Tag Archives: love

Relational Definition

The idea of relational definitions has comforted me for years, ever since I came across it in my literary structures class in college.

There’s something beautiful in being able to define something by everything it isn’t – dark would be less meaningful without light. Comparison as a tool for understanding, for communicating, for building! That is when language is most open to me. It allows me to restructure the world, organizing it in my head by the comparable textures of each moment.

I’ve never appreciated that as much as I do now.

I can only explain how happy I am by comparing myself to the girl I used to be. Then and only then do I see my development, the remarkable little miracles that led me exactly where I am and who I love. It’s so odd to me, the thought that I used to be insurmountably lonely – that I thought there was an incurable darkness inside me that made me unworthy of care and affection.
-----
WORK INSTRUCTIONS:
A. According to the relational definition post, in what class did the writer first come across the idea of relational definitions?
B. Condense the paragraph of the relational definition post that begins "There's something beautiful" into one or two sentences that keep its main points.
C. Write the next few sentences of the relational definition post, picking up after its final sentence.
-----
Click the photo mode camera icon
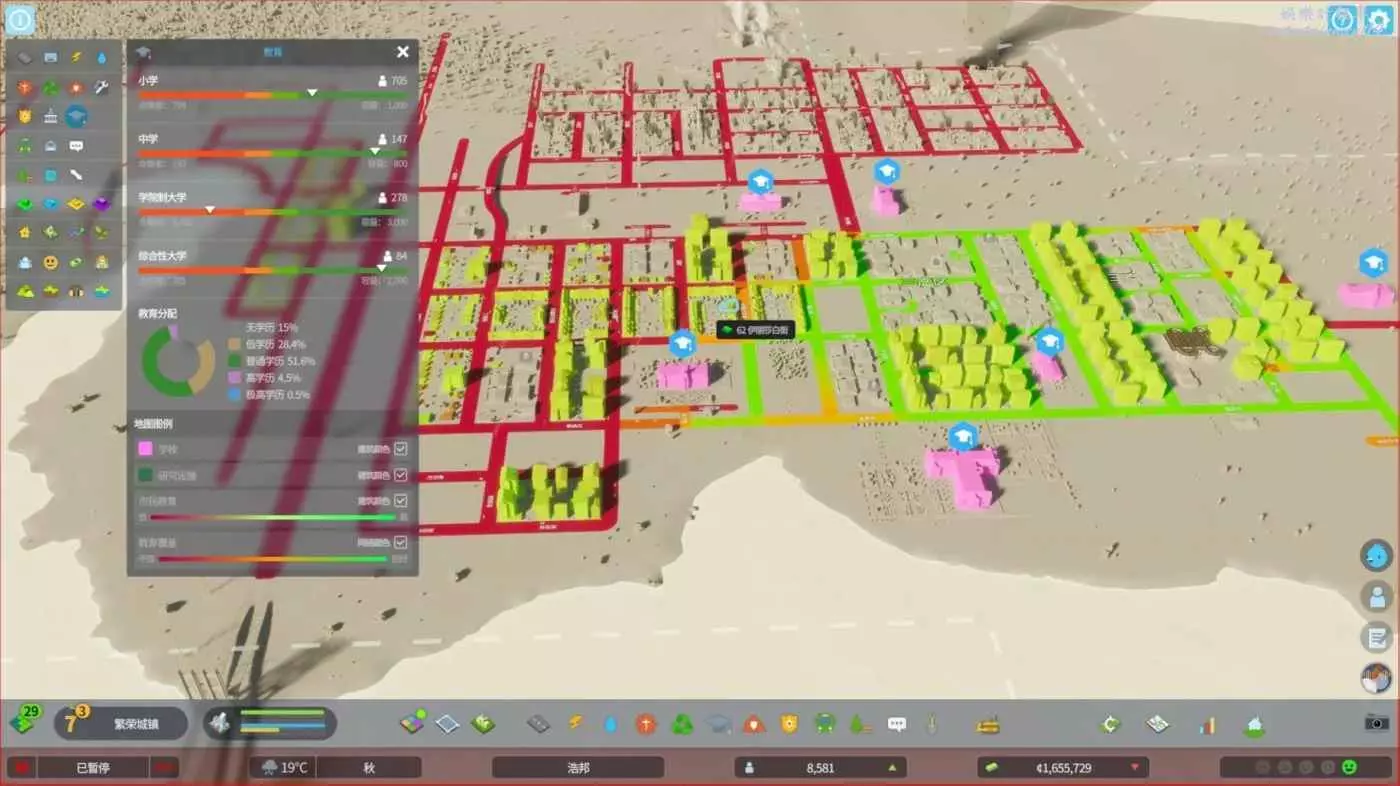This screenshot has width=1400, height=786. 1377,721
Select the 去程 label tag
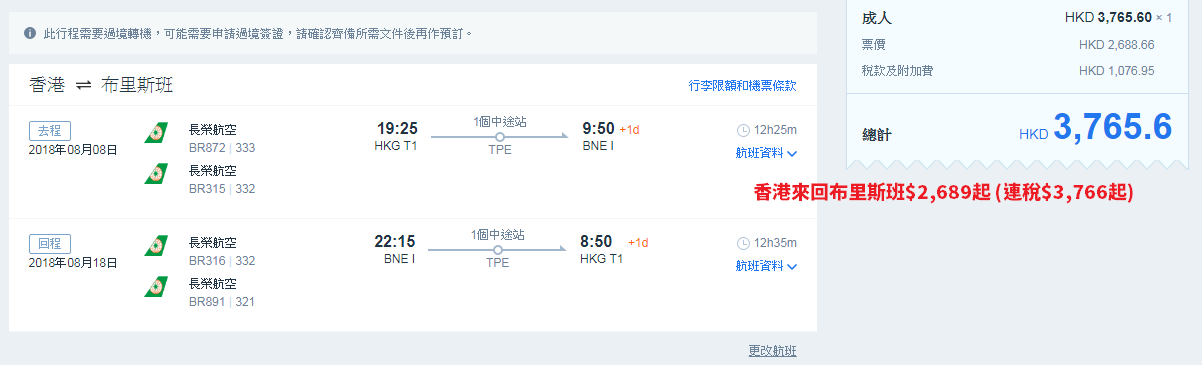 pos(50,130)
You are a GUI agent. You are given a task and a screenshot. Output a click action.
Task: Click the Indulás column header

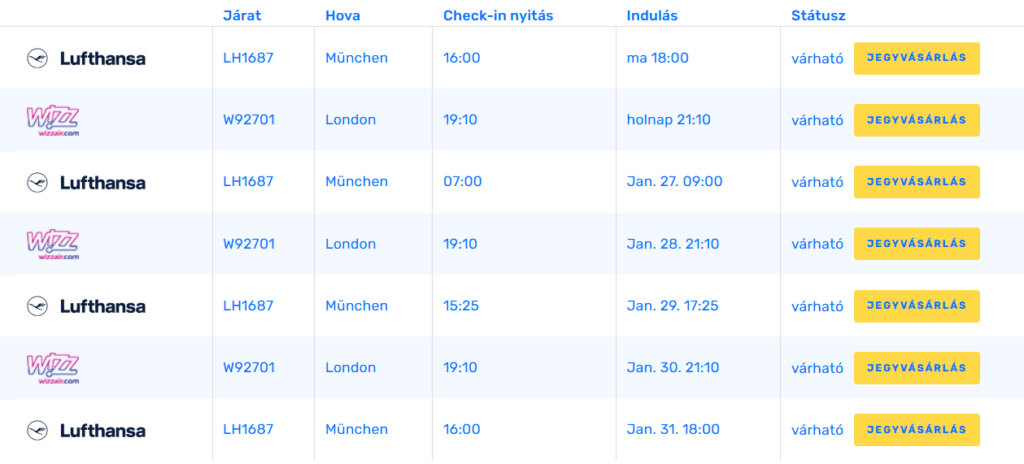pos(652,16)
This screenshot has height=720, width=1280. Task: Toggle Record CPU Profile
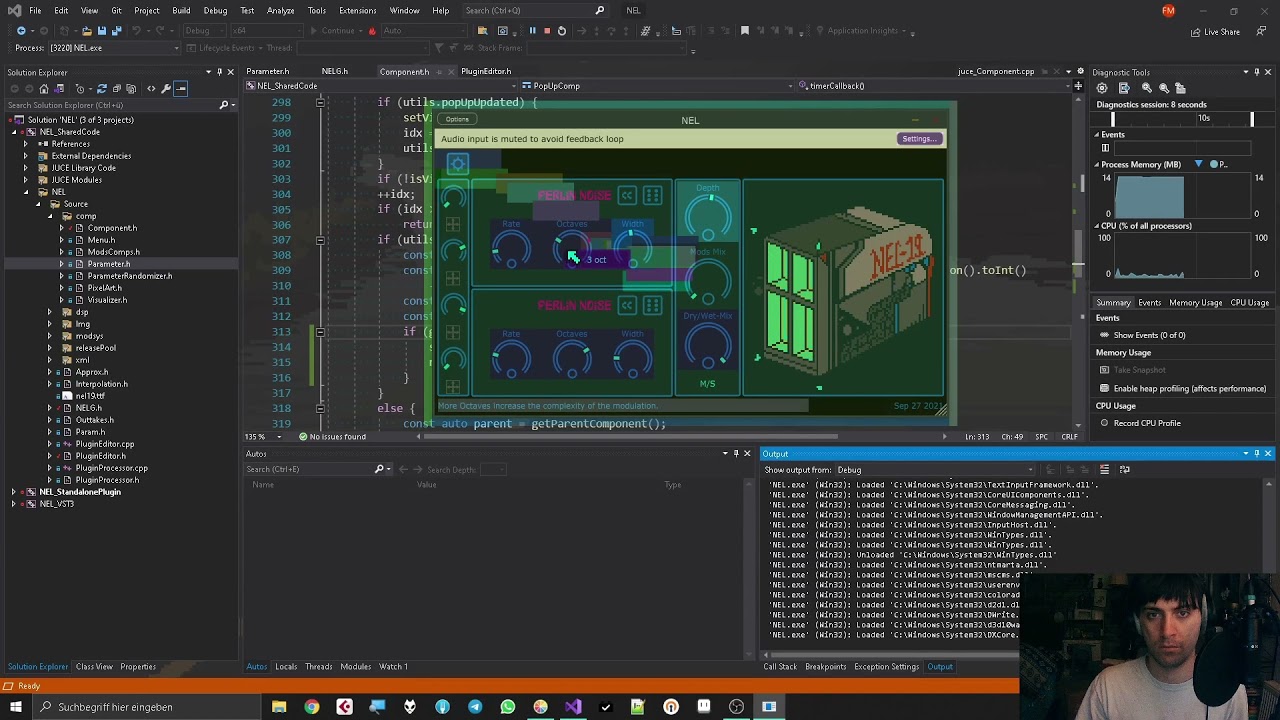(x=1146, y=423)
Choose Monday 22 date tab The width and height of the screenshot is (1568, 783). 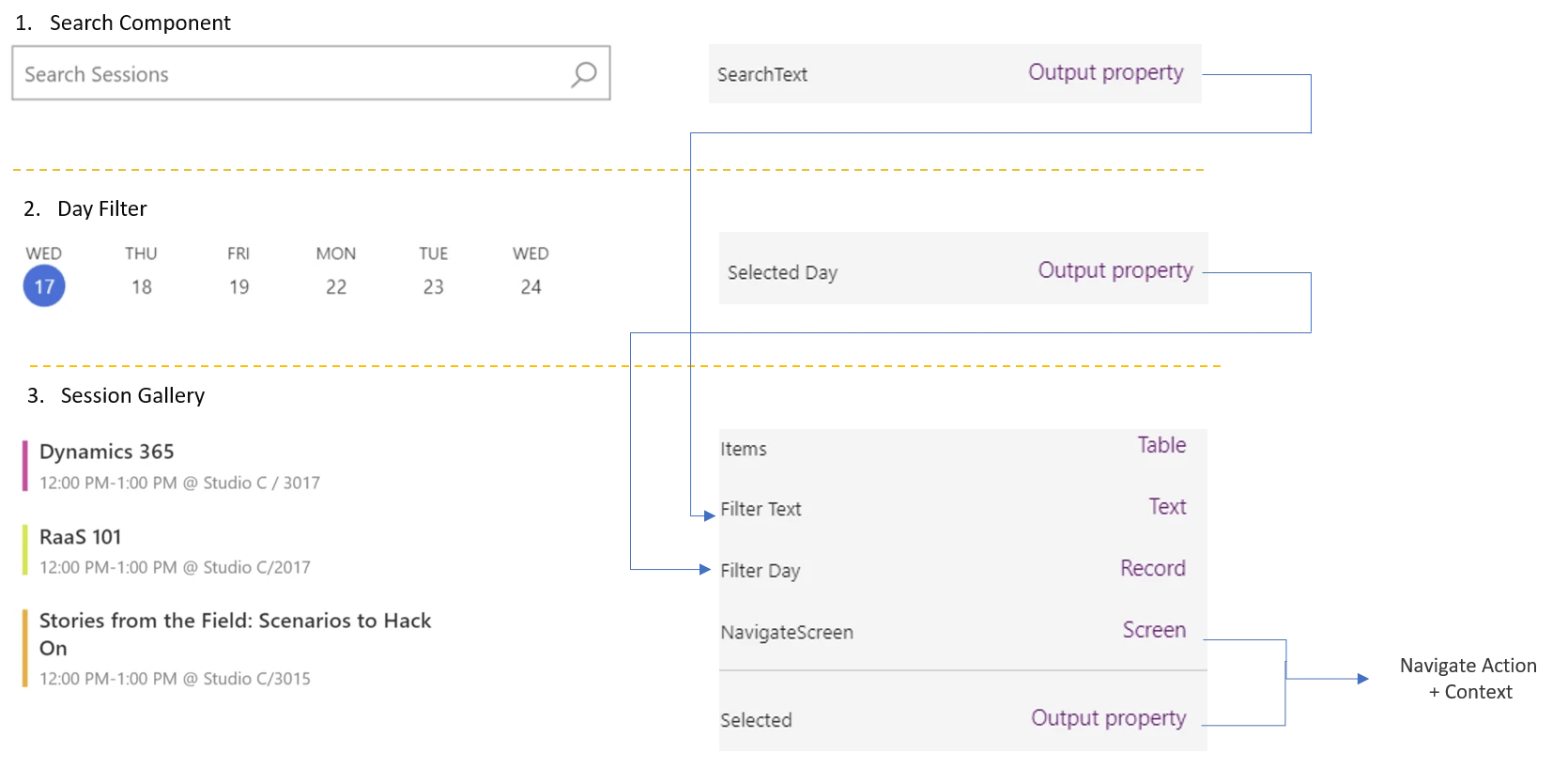tap(335, 285)
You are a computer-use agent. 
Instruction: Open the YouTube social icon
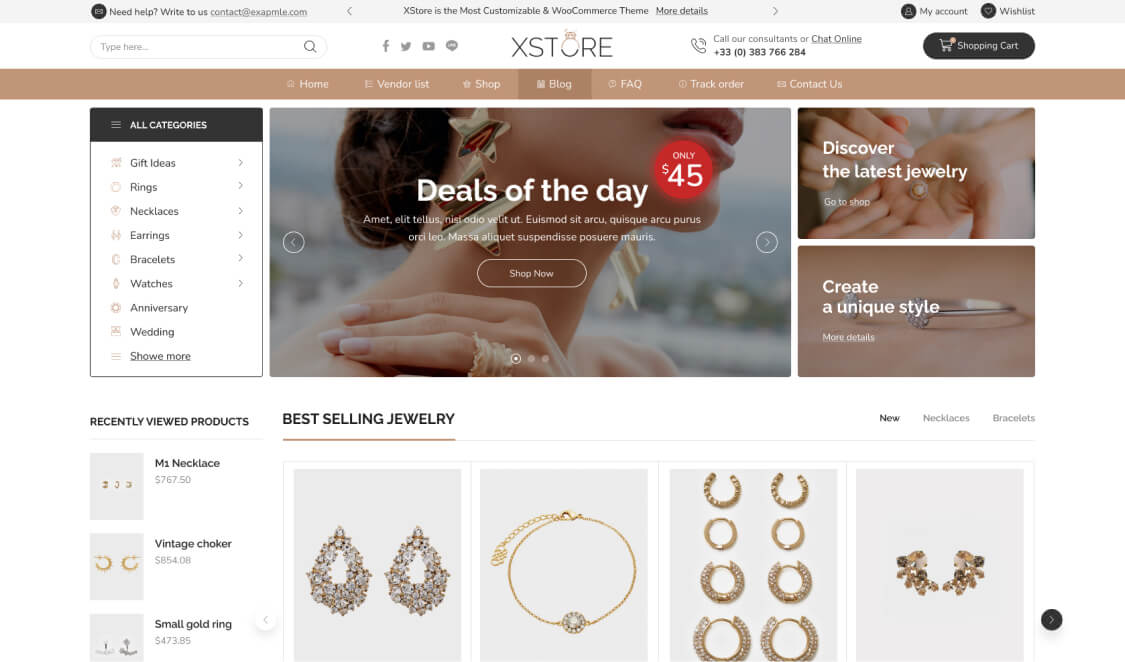click(428, 46)
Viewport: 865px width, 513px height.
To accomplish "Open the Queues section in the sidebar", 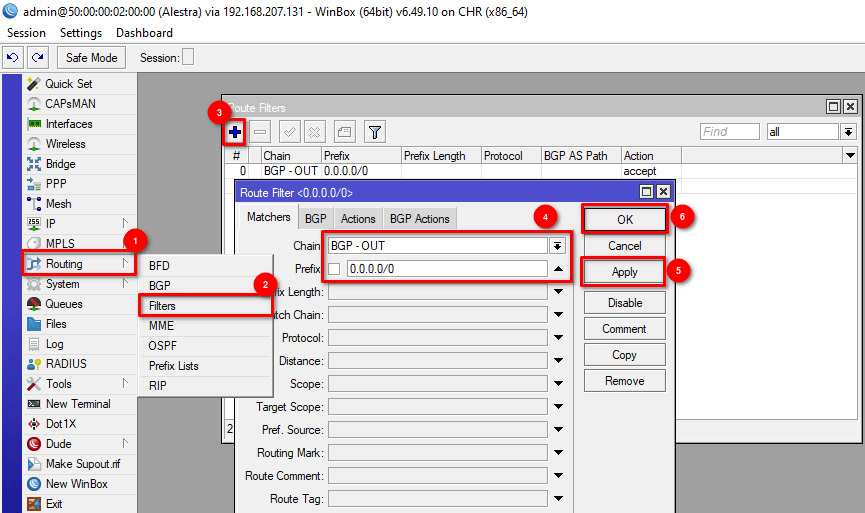I will pyautogui.click(x=64, y=304).
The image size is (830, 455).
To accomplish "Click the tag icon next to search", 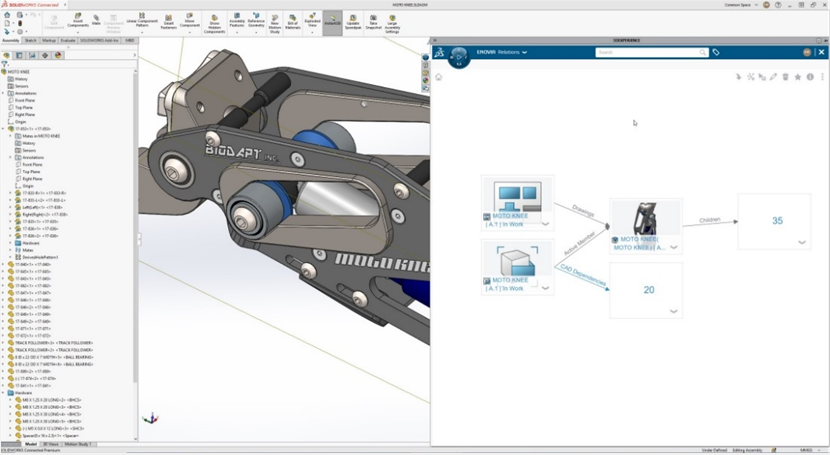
-----
RESPONSE LIST:
A. In a literary structures class in college.

B. Defining something by what it isn't, as dark gains meaning from light, is beautiful because comparison helps with understanding, communicating, and building. That is when language feels most open, letting the world be reorganized by comparing the textures of each moment.

C.
After I met my boyfriend, I wrote a few pieces about him (and about me, about the type of woman I saw myself becoming with him). I gave him two of those poems for his birthday yesterday. The third poem is a little more selfish. When we started talking, I was terrified of the idea that he could make me happy. I was scared I couldn’t sustain happiness, that my hands would break every beautiful thing that passed between them. Here’s that piece.

Disordered

What if my heart is like
my stomach?

don’t laugh

what if both shrink when I
starve for affection? What if the walls
have caved in, what if acid has swallowed the floor
and settled in every chamber, what if
the valves roar in protest when I pass
couples on the street,
what if I can’t remember the last time
I was full?

It took three months
to train my body to receive anything stronger
than eye contact – to relearn how it feels
to taste something so vulnerable and soft
without vomiting.

 

So I wrote the above about being afraid and ill-equipped and only now, with comparison and reflection, can I understand just how lucky I am to have Joey.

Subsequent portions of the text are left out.